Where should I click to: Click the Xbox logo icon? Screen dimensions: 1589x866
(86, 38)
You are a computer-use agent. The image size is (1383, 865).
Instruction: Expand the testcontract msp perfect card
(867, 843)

→ **Try it**
From the line holding "Instruction: Expand the" to the last line of the records, quote each line exactly and add nothing.

→ **Output below**
Instruction: Expand the testcontract msp perfect card
(867, 843)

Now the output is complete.